Thursday, October 12, 2017



     The Real Estate Market remained strong through the third quarter of this year.  According to data from the Multiple Listing Service of the Catawba Valley , Inc, there were 873 single family homes closed during the period from July 1 - September 30, 2017.  That brings the total number of single family homes closed from January 1 -  September 30, 2017 to 2,449, which is slightly more than the 2,416 homes that closed during the same period in 2016.
     With interest rates still remaining in the 3.25% to 4.25% range, there is optimism that the local market will finish with a strong fourth quarter.

More Retirees Carry Mortgage Debt

Retiring baby boomers are less likely to be mortgage-free compared to people their age in previous generations, according to Fannie Mae. That could hurt boomers’ financial security and exacerbate the housing affordability crisis.
Slightly less than 50 percent of the oldest baby boomer homeowners in 2015 were mortgage-free, 10 percentage points lower than the number of Silent Generation homeowners who were in the same age group in 2000 and mortgage-free, according to Fannie Mae. “The increasing prevalence of housing debt among older homeowners could compromise financial security in retirement by expanding housing affordability problems, crimping essential non-housing spending, increasing vulnerability to home loss through foreclosure, or limiting the accumulation of housing wealth,” Fannie Mae researcher Patrick Simmons writes on the GSE’s Housing Perspectives blog.
Between 2010 and 2015, when the housing market was recovering from the crash, baby boomers were paying off their mortgages at an accelerated pace. But even if that trend continues, researchers predict, the rate of boomers who own their homes free and clear in retirement is unlikely to keep pace with previous generations.  
“The greater propensity of boomer homeowners to carry housing debt might signal the need to expand consumer outreach and education that helps older mortgagors manage their monthly housing expenses, including ensuring that they have fully exploited opportunities to reduce monthly mortgage payments through refinancing,” Simmons notes. “Educating younger boomers about options for shorter-duration mortgages that accelerate principal pay-down might also increase the likelihood that they enter retirement with little or no housing debt. For older boomer mortgagors who wish to eliminate housing debt, an option worth considering is trading down to less expensive homes.” 
Source: “Baby Boomers Accelerate Their Advance into Free-and-Clear Homeownership,” Fannie Mae’s Housing Insights (Oct. 5, 2017)
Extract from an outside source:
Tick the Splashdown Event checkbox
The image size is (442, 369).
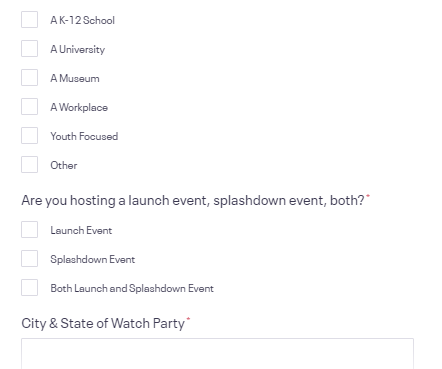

Big Roadblock for Owners of Tiny Homes

Homeowners who have embraced the “tiny home” lifestyle are discovering that it’s not so easy to find a place to put their property. Many tiny houses—usually considered to be between 100 and 400 square feet—are built on trailers with wheels so they can be towed, but zoning regulations in many cities don’t allow for temporary structures such as RVs or other movable homes. These laws also frequently specify a minimum size for a home or lot size, and building codes for residential properties can be problematic for tiny houses built on foundations, The New York Times reports. 
Andrew Morrison, a professional builder, told the Times that he believes “upwards of 90 percent of tiny-house owners are living illegally when it comes to zoning. …  A very small minority live in RV parks, though they usually have a limit on how long you can stay. A friend or family’s backyard, or land in the country, is much more common.”
The tiny home movement has become popular over the last few years, and many municipalities are facing increased pressure to embrace smaller structures as legal residences. Advocates in some cities have made headway in changing ordinances governing accessory dwelling units and backyard cottages. For example, Fresno, Calif., and Nantucket, Mass., now permit tiny houses to share land with existing homes. “It’s a spirit of cooperation,” Morrison told Times. “It’s a simple way to bring in affordable housing that doesn’t cost the municipality anything.”
The tiny home movement won another victory recently when the International Code Council approved a model code for tiny houses to be included in its International Residential Code. The document is the most widely recognized residential building code in the U.S. “There’s a fear that people are going to end up living in shanty shacks,” says Morrison, who helped write the code guidelines. “We don’t want that either. We want people to be safe in their houses and in something they can afford.”